[Material for this task]

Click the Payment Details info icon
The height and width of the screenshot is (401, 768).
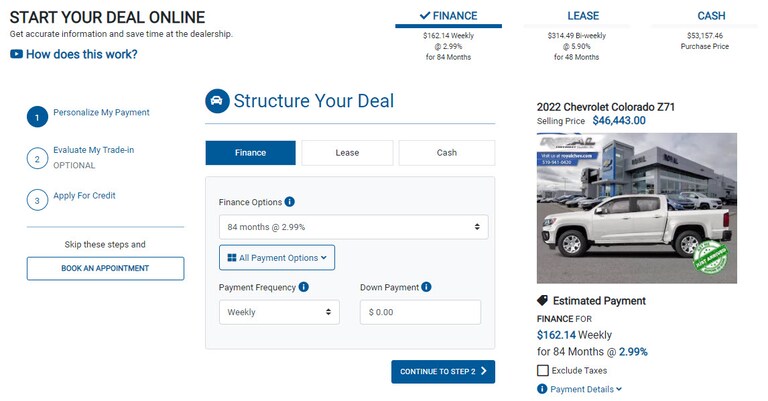point(543,389)
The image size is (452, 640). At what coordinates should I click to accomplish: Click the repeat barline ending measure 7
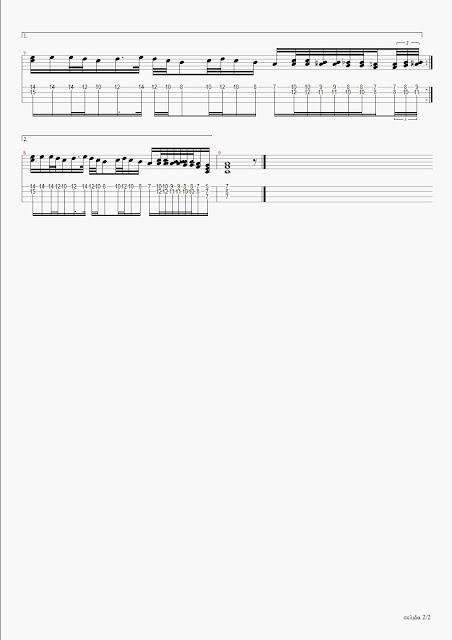point(429,62)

[/Material for this task]

To do - Could you reproduce all of the data above exactly and skip any image?

Solution to this task -
Click the Payment Details info icon
The height and width of the screenshot is (401, 768).
point(543,389)
The image size is (452, 640). At what coordinates should I click to accomplish: Click the repeat barline ending measure 7
point(429,62)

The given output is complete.